▸ **Required work**:
Each entry is to be given again exactly; drop the images.

▸ **Dataset records**:
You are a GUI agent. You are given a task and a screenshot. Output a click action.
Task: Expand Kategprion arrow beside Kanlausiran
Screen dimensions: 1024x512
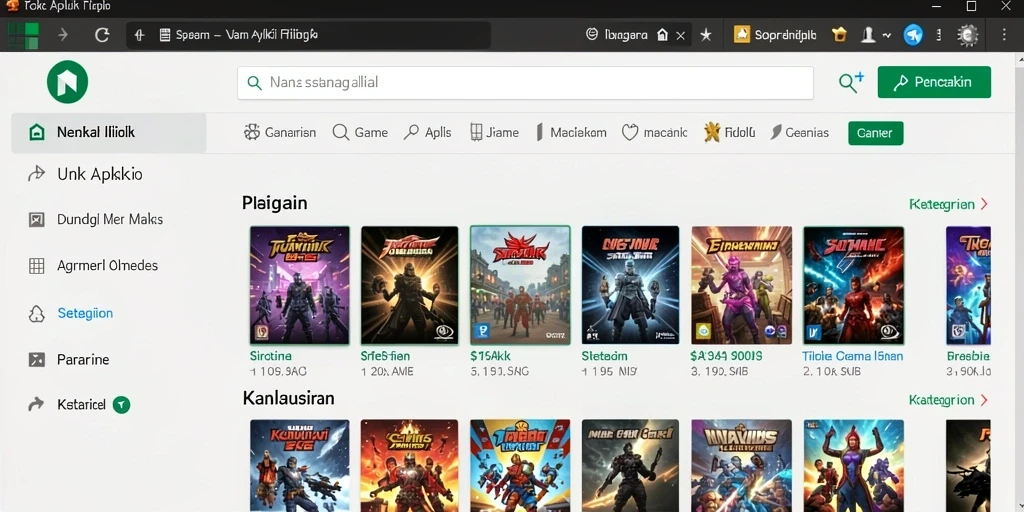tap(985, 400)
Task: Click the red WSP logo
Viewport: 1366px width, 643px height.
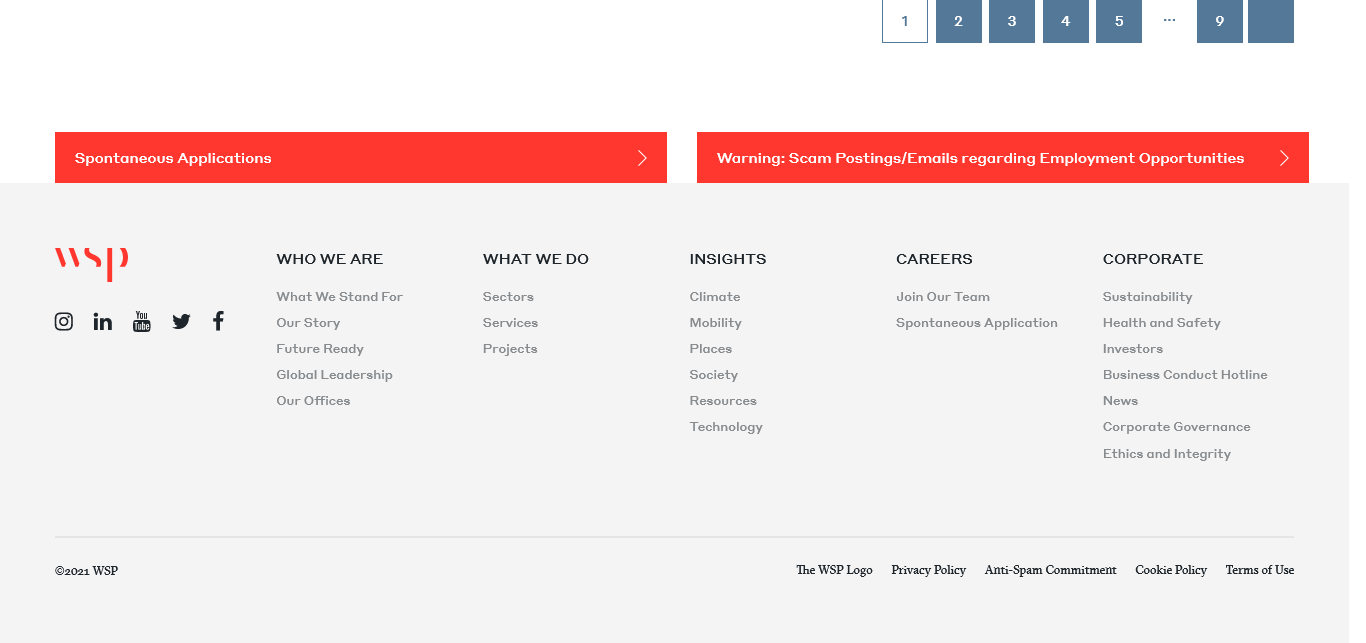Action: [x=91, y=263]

▸ **Solved problem**:
You are a GUI agent. You are given a task and a screenshot. Output a click action.
Task: Expand Kategprion arrow beside Kanlausiran
Screen dimensions: 1024x512
tap(985, 400)
Task: Click the red WSP logo
Viewport: 1366px width, 643px height.
Action: [x=91, y=263]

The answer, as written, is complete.